How can we achieve using Apache Pig :
File :
A 2014/10/01
A 2014/09/01
A 2014/08/01
A 2014/02/01
Result should A count 3, since i want to count the number of records using rolling window of 30 days between records group by A.
How can we achieve using Apache Pig :
File :
A 2014/10/01
A 2014/09/01
A 2014/08/01
A 2014/02/01
Result should A count 3, since i want to count the number of records using rolling window of 30 days between records group by A.

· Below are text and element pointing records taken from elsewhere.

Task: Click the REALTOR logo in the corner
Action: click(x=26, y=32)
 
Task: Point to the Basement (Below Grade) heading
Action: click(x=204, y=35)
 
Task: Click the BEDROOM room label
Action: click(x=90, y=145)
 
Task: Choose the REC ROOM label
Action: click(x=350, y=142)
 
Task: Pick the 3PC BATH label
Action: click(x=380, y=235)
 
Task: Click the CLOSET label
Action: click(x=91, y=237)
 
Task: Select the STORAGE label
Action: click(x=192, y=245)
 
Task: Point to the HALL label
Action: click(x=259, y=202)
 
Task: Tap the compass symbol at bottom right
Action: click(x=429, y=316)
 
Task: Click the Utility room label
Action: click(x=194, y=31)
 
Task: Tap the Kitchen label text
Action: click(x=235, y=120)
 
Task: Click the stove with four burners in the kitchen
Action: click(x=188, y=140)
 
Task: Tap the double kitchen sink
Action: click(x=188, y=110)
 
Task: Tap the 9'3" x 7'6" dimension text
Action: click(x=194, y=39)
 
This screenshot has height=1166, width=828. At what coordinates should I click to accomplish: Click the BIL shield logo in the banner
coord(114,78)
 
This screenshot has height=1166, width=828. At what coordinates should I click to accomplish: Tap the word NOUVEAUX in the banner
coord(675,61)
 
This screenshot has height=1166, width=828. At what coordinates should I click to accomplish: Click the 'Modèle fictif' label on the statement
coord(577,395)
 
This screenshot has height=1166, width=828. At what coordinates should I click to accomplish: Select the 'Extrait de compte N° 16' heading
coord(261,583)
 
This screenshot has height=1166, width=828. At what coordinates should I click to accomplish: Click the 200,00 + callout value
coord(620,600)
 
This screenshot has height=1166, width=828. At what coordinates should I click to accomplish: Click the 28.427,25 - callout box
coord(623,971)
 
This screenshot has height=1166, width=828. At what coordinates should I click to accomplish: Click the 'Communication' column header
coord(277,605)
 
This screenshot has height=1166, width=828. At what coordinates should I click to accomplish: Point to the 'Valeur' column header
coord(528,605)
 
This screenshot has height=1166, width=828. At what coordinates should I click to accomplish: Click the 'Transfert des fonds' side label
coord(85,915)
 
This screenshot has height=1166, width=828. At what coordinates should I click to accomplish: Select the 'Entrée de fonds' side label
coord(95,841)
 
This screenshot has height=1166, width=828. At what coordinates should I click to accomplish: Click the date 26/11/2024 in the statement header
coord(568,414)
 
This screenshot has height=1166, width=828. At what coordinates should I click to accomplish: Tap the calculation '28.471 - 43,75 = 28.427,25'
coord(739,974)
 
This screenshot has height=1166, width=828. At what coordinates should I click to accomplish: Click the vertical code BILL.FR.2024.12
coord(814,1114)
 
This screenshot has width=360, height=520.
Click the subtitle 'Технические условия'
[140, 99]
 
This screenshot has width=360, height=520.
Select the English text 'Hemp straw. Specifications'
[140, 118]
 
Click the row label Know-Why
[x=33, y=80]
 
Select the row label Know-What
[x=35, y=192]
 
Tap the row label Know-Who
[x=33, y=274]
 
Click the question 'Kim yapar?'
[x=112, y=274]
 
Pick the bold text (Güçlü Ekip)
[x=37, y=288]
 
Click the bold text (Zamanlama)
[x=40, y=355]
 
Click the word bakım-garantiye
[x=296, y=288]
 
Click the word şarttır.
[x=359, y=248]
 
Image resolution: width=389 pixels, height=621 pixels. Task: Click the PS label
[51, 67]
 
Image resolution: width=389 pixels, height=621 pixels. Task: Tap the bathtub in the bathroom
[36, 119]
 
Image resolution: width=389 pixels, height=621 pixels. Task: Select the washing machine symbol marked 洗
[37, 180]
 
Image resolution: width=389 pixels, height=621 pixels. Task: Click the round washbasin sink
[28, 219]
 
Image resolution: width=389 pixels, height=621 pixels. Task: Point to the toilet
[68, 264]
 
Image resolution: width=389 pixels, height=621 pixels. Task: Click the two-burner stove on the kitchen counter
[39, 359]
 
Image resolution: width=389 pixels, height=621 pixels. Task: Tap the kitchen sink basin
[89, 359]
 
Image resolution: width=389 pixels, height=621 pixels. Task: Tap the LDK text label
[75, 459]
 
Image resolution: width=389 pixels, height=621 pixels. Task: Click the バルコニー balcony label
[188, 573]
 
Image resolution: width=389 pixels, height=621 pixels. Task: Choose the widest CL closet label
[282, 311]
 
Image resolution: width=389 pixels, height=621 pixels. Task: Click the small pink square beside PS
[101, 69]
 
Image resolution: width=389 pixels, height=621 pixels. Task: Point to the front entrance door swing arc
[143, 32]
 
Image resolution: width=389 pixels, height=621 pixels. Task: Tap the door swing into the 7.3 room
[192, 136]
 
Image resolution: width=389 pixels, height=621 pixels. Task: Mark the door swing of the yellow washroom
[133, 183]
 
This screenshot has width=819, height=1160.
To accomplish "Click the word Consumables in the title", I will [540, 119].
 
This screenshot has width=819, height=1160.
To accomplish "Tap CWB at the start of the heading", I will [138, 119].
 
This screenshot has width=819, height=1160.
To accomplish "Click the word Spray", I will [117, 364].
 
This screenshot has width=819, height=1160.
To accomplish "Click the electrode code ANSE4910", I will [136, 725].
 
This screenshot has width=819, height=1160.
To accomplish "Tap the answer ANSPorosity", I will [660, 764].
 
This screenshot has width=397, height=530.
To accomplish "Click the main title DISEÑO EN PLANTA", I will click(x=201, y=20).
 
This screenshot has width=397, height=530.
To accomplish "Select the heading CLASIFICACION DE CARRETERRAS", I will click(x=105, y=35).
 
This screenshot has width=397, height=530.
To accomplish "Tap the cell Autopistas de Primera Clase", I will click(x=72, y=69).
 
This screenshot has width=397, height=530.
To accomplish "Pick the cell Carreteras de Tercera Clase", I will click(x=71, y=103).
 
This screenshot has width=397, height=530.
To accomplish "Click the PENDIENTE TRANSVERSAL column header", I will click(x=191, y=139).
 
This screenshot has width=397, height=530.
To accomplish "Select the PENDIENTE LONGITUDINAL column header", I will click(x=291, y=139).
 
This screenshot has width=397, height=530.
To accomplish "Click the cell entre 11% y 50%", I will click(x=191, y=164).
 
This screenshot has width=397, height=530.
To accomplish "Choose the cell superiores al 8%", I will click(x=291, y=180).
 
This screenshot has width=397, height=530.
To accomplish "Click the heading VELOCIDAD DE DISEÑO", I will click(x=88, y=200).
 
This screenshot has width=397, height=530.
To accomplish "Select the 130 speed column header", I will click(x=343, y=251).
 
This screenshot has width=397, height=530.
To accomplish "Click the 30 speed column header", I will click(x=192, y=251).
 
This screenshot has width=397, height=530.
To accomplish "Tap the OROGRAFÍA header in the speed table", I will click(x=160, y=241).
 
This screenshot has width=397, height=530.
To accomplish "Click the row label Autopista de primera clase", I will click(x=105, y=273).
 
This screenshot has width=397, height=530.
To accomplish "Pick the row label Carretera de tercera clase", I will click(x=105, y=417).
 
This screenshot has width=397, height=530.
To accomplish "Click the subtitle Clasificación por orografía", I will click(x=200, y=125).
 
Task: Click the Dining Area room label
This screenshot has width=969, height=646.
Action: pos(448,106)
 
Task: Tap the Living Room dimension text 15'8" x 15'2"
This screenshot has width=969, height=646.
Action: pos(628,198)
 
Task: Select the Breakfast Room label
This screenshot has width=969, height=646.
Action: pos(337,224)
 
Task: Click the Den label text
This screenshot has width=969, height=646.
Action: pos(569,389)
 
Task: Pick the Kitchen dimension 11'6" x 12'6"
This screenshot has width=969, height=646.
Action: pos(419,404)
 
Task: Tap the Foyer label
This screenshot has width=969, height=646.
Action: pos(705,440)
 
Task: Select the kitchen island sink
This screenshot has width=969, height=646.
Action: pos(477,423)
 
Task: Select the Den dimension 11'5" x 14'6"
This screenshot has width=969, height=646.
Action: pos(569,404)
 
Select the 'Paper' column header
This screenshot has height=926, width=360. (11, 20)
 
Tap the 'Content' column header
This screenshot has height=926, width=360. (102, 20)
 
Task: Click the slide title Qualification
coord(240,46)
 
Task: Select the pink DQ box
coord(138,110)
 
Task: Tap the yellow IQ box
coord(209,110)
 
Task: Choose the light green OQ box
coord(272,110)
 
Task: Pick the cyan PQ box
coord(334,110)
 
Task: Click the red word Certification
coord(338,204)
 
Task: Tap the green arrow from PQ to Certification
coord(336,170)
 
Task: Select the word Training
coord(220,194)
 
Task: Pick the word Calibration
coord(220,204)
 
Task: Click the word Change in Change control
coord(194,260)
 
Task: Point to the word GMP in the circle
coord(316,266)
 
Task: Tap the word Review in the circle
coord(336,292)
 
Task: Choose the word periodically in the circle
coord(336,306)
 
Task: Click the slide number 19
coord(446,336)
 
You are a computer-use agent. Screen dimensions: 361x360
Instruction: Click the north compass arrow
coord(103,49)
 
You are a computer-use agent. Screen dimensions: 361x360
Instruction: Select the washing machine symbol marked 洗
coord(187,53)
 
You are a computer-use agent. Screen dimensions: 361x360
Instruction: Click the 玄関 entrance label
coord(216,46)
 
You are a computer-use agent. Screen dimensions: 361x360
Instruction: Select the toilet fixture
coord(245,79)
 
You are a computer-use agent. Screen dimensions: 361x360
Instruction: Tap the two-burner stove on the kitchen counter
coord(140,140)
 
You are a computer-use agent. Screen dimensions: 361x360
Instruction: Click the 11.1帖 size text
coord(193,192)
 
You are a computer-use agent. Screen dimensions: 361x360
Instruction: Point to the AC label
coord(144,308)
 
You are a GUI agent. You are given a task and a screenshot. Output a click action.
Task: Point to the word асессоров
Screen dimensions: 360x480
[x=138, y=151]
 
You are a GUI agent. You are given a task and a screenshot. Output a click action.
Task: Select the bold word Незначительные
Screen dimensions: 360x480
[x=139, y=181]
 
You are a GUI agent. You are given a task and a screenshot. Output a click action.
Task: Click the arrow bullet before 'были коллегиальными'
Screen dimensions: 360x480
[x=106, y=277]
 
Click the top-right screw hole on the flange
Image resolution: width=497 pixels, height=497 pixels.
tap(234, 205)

Please find the solution, i hope you can do further enhancement if it required. Try to execute with your input and let me know how it works.
input.txt
A 2014/12/01
A 2014/11/01
A 2014/10/01
A 2014/07/01
A 2014/05/01
A 2014/04/01
B 2014/09/01
B 2014/07/01
B 2014/06/01
B 2014/02/01
C 2014/09/01
C 2014/07/01
C 2014/05/01
Expected output
A 5
B 2
C 0
PigScript:
REGISTER rollingCount.jar;
A = LOAD 'input.txt' Using PigStorage(' ') AS (f1:chararray,f2:chararray);
B = GROUP A BY f1;
C = FOREACH B GENERATE mypackage.ROLLINGCOUNT(BagToString($1)) AS rollingCnt;
DUMP C;
OutPut from the Script:
(A,5)
(B,2)
(C,0)
Java Code:
1. Compile the below java code and create jar file name rollingCount.jar
2. I just wrote the code temporarily, you can optimize if required.
ROLLINGCOUNT.java
package mypackage;
import java.io.*;
import org.apache.pig.EvalFunc;
import org.apache.pig.data.Tuple;
import java.text.SimpleDateFormat;
import java.util.concurrent.TimeUnit;
import java.util.*;
public class ROLLINGCOUNT extends EvalFunc<Integer> {
public Integer exec(Tuple input) throws IOException {
//Get the input String from request
String inputString = (String)input.get(0);
Date[] arrayOfDates = getArrayOfDate(inputString);
long diffDays[] = getDaysBetweenList(arrayOfDates);
int rollingCount = getRollingCount(diffDays);
return rollingCount;
}
//Function to convert strings to array of dates
static protected Date[] getArrayOfDate(String inputString)
{
//Get the 1st column, this will be the Id
String ID = inputString.split("_")[0];
//Replace all the Ids with Null, bcoz its a duplicate columns
String modifiedString = inputString.replace(ID+"_","");
//Split the string into multiple columns using '_' as delimiter
String list[] = modifiedString.split("_");
//Convert the string to list of array dates
Date[] dateList = new Date[list.length];
int index=0;
for (String dateString: list)
{
try
{
//Convert the date string to date object in the give format
SimpleDateFormat dFormat = new SimpleDateFormat("yyyy/MM/dd");
dateList[index++] = dFormat.parse(dateString);
}
catch(Exception e)
{
// error handling goes here
}
}
return dateList;
}
//Function to get difference between two dates
static protected long[] getDaysBetweenList(Date[] arrayOfDate)
{
long diffDays[] = new long[arrayOfDate.length-1];
int cnt=0;
for (int index=0; index<arrayOfDate.length-1;index++)
{
long diff = Math.abs(arrayOfDate[index+1].getTime() - arrayOfDate[index].getTime());
long days = TimeUnit.DAYS.convert(diff, TimeUnit.MILLISECONDS);
diffDays[cnt++] = days;
}
return diffDays;
}
//Function to get the total rolling count
static protected int getRollingCount(long diffDays[])
{
int result =0;
for(int index=0;index<diffDays.length;index++)
{
int cnt =0;
//hardcoded the values of 30 and 31 days, may need to handle Feb month 28 or 29 days
while((index<diffDays.length)&&((diffDays[index]==30)||(diffDays[index]==31)))
{
cnt++;
index++;
}
if(cnt>0)
{
result = result + cnt+1;
}
}
return result;
}
}